Finanzminister Christian Lindner (FDP), Wirtschaftsminister Robert Habeck (Grüne) und Kanzler Olaf Scholz (SPD) im Bundestag. Foto: dpa/Kay Nietfeld

Das Bundesverfassungsgericht hat das Heizungsgesetz vorerst gestoppt. Das ist eine peinliche Niederlage für die Regierung, kommentiert Tobias Peter.

Man stelle sich nur einmal einen Schüler vor, der seine Hausaufgabe verspätet abgibt. Und der dann den Lehrer anblafft: „Machen Sie ein bisschen Zack-Zack beim Korrigieren! Morgen früh will ich das zurückhaben – mit einer guten Note.“ Diese Dreistigkeit würde kein Pädagoge hinnehmen.

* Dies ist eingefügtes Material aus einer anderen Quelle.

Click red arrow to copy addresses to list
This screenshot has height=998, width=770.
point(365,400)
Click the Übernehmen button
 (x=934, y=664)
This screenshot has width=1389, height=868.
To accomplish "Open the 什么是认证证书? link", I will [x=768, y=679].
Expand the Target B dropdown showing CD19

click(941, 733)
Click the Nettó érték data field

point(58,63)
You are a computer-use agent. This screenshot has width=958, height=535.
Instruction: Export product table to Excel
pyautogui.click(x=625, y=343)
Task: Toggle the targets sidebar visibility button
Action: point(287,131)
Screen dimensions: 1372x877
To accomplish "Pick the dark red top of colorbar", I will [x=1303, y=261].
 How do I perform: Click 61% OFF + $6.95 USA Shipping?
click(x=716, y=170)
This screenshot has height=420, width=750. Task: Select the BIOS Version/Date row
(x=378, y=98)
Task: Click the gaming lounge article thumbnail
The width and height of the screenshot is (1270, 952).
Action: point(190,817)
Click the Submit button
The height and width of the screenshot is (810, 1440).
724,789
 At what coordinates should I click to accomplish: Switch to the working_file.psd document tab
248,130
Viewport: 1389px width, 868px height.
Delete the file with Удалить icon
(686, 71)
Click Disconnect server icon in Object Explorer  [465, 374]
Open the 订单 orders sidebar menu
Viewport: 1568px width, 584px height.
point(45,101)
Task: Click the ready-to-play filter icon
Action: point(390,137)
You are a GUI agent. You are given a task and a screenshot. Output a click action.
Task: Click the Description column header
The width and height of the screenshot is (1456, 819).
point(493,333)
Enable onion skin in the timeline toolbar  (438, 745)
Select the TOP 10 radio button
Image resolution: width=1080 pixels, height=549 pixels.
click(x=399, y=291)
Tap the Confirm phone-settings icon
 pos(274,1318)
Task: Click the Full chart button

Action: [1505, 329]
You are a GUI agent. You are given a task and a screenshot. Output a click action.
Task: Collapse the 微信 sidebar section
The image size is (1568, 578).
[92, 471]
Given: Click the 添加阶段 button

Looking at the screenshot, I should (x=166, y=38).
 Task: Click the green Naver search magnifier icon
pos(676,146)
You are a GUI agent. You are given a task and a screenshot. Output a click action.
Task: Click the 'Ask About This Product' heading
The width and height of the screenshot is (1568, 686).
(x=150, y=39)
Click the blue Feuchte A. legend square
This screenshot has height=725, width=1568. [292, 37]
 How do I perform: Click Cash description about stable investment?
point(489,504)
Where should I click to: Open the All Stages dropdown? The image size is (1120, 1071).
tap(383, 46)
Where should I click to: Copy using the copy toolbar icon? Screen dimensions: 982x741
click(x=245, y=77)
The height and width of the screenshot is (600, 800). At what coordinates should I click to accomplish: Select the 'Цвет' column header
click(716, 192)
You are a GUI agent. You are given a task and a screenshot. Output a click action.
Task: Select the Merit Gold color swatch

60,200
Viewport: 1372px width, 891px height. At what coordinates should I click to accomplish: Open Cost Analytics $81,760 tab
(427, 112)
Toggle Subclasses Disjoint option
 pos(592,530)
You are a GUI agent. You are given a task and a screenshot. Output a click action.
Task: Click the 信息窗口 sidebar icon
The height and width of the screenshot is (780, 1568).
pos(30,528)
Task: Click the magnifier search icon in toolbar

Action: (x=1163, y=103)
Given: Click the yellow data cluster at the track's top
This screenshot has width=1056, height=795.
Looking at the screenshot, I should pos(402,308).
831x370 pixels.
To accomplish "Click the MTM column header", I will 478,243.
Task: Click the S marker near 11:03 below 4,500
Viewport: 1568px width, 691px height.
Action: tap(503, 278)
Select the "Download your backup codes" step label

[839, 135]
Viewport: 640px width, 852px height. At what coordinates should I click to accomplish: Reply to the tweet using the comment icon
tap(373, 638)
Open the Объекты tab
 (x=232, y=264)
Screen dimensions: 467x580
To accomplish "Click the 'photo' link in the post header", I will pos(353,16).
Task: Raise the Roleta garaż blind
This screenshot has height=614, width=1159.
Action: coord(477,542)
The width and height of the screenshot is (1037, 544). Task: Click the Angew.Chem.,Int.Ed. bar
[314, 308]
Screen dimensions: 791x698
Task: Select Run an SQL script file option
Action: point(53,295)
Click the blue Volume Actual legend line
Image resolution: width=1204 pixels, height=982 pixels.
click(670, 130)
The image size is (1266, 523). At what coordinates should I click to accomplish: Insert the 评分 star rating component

Doch exakt so verhalten sich SPD, Grüne und FDP gegenüber dem Parlament. Erst zoffen sie sich endlos untereinander – und dann sollen die Abgeordneten nach einer Ampel-Einigung in Rekordzeit über Gesetzestexte entscheiden. Das ist unverschämt. Deshalb hat das Verfassungsgericht das Heizungsgesetz zu Recht vorerst gestoppt.

Mehr Unvermögen als schlechte Absichten

Es ist kein böser Wille seitens der Bundesregierung, dem Parlament solche Zeitpläne zuzumuten. Deutschland erlebt und erleidet gerade eine Ampel-Koalition, die dauernd auseinanderdriftet. Kaum scheinen die drei Parteien einig, stellt schon wieder jemand den gefundenen Kompromiss infrage. Beim Heizungsgesetz haben insbesondere FDP und Grüne sich so lange gegenseitig bekriegt, dass die Zeit vor der Sommerpause drängte.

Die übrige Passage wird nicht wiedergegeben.